Султан нервничал, часто моргал и сглатывал. Он мешал, но для работы были нужны двое. До стойки мы, как правило, не доходили, а шли в указанную охранником сторону. Мужчины в летних костюмах светлых тонов смеялись жирным смехом людей достатка и говорили с дамами уверенными голосами. Дамы в чешуйчатых платьях хихикали, изгибались и отмахивались. Шла охота. Таких ярких зубов я прежде не видел. Я смотрел на эти улыбки, и на языке вертелось – мороз и солнце… Почему? Может быть, потому, что такое белое сияние я видел только в крепкие морозы в подмосковном лесу? Маленьким я представлял, что сугроб – это горб замерзшего верблюда. Он заплутал в метель, присел, заснул, и его замело. Не помню, где именно проходил шелковый путь, но не через Апрелевку точно, об этом я узнал на уроках истории и географии и вырос из той чистой фантазии. Удивительный мир богатых… Я рассматривал этих людей, как рассматривают портреты в картинной галерее, а они из своих несуществующих рам разглядывали только друг друга, в упор не замечая ни меня, ни узбека, пришедших их объебать.

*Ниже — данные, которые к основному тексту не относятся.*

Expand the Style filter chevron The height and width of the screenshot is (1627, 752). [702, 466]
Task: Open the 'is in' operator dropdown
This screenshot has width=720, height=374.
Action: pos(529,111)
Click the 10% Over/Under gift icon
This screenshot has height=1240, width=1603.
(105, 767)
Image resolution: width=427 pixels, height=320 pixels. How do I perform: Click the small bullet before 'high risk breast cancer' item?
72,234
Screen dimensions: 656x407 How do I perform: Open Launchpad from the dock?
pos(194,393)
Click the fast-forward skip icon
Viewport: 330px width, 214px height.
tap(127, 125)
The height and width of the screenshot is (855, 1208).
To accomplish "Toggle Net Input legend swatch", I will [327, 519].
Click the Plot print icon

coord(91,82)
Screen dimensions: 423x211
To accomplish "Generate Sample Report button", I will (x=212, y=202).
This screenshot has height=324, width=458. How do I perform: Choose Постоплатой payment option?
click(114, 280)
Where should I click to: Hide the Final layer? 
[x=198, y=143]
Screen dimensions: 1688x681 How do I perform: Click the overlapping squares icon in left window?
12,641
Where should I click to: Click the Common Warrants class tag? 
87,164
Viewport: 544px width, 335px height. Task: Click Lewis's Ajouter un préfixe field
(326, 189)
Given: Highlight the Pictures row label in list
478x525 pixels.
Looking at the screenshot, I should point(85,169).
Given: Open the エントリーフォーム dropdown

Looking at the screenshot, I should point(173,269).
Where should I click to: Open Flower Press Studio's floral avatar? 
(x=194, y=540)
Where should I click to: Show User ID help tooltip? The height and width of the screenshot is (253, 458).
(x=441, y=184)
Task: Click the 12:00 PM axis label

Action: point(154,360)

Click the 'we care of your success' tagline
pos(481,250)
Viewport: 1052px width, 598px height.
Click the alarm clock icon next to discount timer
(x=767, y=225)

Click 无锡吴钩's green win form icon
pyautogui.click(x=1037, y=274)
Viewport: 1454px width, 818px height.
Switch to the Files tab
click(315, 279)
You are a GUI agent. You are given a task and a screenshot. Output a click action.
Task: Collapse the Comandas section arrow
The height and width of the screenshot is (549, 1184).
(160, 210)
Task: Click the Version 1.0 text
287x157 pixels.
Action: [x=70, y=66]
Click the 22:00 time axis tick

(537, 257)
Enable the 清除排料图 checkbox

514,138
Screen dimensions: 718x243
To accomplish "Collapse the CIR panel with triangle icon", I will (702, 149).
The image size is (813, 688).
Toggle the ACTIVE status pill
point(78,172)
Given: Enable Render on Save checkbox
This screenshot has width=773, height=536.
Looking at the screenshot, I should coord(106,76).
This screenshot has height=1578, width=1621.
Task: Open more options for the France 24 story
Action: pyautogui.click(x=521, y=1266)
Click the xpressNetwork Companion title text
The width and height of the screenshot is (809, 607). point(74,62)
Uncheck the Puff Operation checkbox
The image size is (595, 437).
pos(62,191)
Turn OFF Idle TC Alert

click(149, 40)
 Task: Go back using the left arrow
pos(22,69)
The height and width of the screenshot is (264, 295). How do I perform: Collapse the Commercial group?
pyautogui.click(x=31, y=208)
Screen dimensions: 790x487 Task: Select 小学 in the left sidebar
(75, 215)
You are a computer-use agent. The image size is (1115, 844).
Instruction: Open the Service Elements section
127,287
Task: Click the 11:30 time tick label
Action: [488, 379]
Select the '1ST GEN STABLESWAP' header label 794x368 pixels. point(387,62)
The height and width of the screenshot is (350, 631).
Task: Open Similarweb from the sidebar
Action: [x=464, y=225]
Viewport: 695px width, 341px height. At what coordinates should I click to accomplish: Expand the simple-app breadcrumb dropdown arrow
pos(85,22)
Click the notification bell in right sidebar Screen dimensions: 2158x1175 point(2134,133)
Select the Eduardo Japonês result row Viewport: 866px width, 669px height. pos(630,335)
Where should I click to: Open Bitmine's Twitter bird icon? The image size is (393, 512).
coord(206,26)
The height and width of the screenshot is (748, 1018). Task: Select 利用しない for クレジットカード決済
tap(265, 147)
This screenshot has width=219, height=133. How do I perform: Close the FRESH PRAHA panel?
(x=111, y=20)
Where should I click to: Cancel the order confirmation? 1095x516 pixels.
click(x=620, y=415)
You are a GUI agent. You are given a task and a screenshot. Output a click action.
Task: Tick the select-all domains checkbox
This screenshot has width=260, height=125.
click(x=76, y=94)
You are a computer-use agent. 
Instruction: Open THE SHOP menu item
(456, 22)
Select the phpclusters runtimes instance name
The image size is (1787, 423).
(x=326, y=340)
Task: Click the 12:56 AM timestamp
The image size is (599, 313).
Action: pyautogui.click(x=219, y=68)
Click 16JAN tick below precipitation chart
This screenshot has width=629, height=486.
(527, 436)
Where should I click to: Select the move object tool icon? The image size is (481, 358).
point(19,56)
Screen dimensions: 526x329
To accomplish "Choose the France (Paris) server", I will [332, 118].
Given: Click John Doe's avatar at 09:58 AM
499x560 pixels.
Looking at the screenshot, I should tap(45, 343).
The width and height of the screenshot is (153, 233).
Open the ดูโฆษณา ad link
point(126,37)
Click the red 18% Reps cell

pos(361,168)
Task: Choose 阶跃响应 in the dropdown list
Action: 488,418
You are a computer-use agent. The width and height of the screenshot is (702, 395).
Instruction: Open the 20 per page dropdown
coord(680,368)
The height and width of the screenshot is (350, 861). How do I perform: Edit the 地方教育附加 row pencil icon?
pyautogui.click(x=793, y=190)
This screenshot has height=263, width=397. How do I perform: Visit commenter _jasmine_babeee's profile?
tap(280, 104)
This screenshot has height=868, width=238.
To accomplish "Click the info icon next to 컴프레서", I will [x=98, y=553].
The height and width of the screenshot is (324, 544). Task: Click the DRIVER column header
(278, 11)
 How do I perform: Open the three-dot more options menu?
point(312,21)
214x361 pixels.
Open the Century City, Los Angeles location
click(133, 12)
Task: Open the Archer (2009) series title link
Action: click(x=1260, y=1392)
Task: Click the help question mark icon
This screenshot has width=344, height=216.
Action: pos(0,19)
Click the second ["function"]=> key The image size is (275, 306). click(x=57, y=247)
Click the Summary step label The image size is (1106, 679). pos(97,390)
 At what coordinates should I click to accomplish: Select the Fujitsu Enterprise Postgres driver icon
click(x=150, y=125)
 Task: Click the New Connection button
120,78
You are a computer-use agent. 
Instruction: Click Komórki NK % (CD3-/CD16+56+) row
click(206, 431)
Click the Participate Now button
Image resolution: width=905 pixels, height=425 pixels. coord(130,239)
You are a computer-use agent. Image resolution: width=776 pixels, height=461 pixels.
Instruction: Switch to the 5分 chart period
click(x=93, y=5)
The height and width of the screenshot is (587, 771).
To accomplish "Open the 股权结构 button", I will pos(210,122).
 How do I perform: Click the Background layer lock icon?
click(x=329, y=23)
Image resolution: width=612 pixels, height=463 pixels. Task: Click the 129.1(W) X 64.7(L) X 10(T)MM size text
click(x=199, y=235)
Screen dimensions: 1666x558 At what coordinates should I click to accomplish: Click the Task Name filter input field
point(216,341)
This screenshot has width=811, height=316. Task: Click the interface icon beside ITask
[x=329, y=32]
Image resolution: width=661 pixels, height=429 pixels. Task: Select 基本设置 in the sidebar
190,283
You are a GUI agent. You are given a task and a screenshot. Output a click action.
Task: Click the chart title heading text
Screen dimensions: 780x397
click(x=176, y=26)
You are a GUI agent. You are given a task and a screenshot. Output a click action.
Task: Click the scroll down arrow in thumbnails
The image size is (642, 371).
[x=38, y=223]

Работа была простой. В прозрачной кабинке мы без затруднений умещались вдвоем. Я имитировал звонок, уверенно и громко разговаривал с отцом, повторяя мамины субботние вопросы, участливо кивал, с расстановкой отвечал тишине. Под боком суетился Султан. Он вскрывал заготовленным заранее ключом приделанный к аппарату поддон, куда ссыпалась мелочь от предыдущих, настоящих междугородных звонков. Если нам везло и монетки не собирали неделю, то каждая гостиница давала до ста фунтов – столько мама платила за квартиру и свет. Рюкзаков было два, и из «Шератона» мы шли во «Времена года», где я снова убедительно тряс монеткой и говорил: «Извините, сэр…» От автомата отходили не мешкая, но осторожно. Оступиться было нельзя, на плечах висело несколько килограммов мелочи, и любое неуклюжее движение прозвенело бы на все высокое лобби. Считали при Илье, в подъезде, на ступеньках его дома. В его квартире никто никогда не бывал. Он справедливо забирал половину, а нашу долю, по четверти, выдавал банкнотами. За три недели я насобирал на велосипед «ВМХ», сворованный в нерусском районе, и за полцены выкупил его у того же Ильи. Я пристегивал его у подвала соседнего здания, потому что не смог бы объяснить его происхождения маме.
Прошлой весной в Тель-Авиве случай свел меня с моими товарищами юности, воспоминания о которых давно вышли за пределы оперативной памяти. Сложно представить в настоящем людей, запечатленных на блеклом полароидном снимке четверть века назад. Все кажется, что они так и остались там, на средиземноморском острове, в своих нестареющих телах, босые и обветренные.
Мне не посчастливилось быть приглашенным на презентацию романа старого мастера. Сотый по счету и девяносто девятый толком не читанный, но продающийся по инерции все тем же читателям, которые десятилетиями ждут повторения чуда. Старик со сложнопроизносимой фамилией и приметами отчаянной важности на лице принимал поздравления, в том числе мои. Деваться от приличий некуда, если выбрал жизнь вне пещеры. Я тряс его мягкую руку и, как многие, наверное, поражался, что однажды, в прошлом веке, эта рука была проводником того первого романа, после которого стоило повторить путь Рэмбо́. Но союзы, дача, дети, усиленное питание, вторая, третья жена, артрит – все это вынуждало руку елозить и дальше. Страшен не стыд, думал я, пока выговаривал – поразительная наблюдательность, поразительная, ни одного лишнего образа, все ружья разом, надо же, – а то, что он не глуп и сам знает, что водит рукой по глинистому дну колодца, беспощадно высохшему после первой повести.